Segment Start: Supplied material
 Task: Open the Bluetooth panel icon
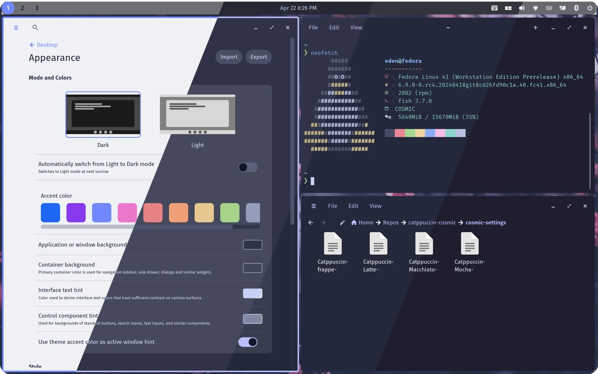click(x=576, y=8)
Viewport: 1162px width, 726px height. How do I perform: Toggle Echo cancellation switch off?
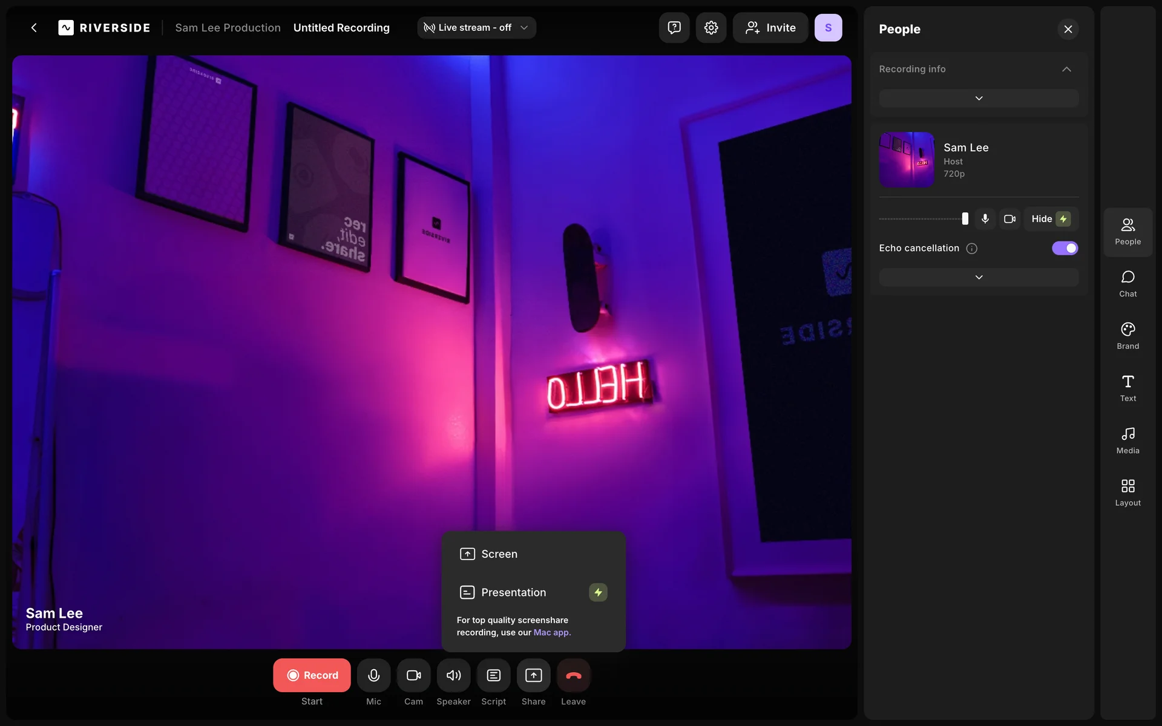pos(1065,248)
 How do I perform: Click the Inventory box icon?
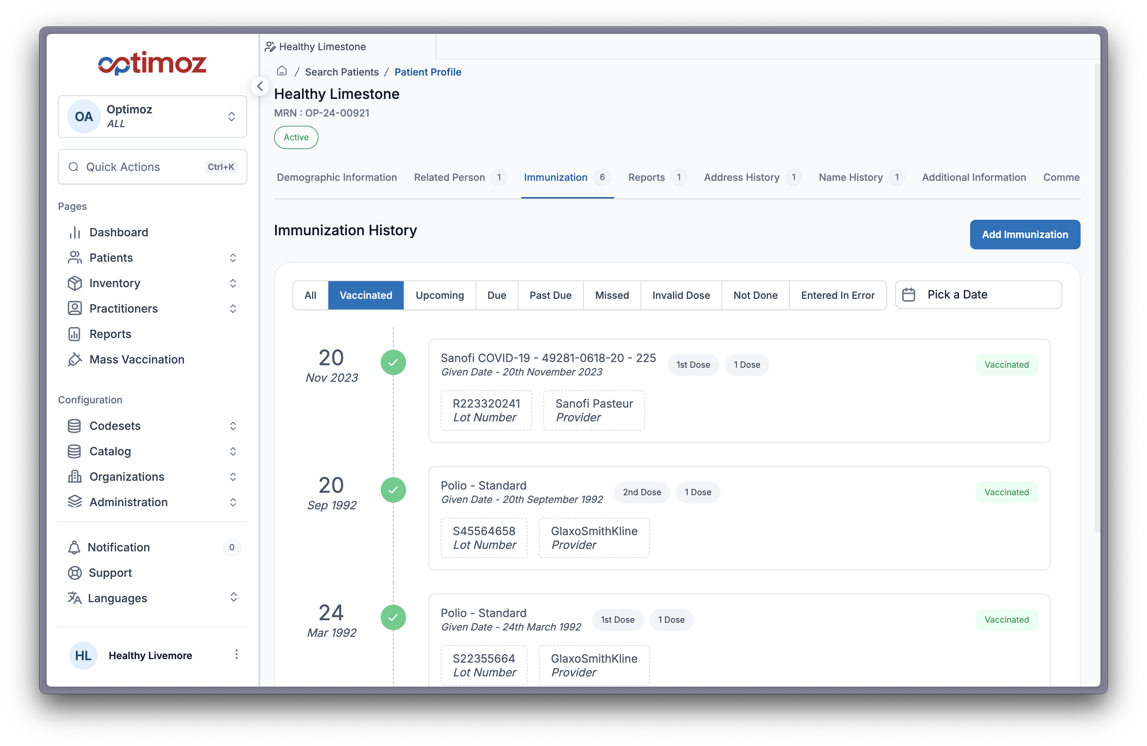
Segment End: Supplied material
=== Problem to work on ===
If a record contains a picture, leave the picture out; repeat the record itself exactly.

=== Response area ===
 Task: Open the Bluetooth panel icon
click(x=576, y=8)
Viewport: 1162px width, 726px height. How do I perform: Toggle Echo cancellation switch off?
pos(1065,248)
 How do I perform: Click the Inventory box icon?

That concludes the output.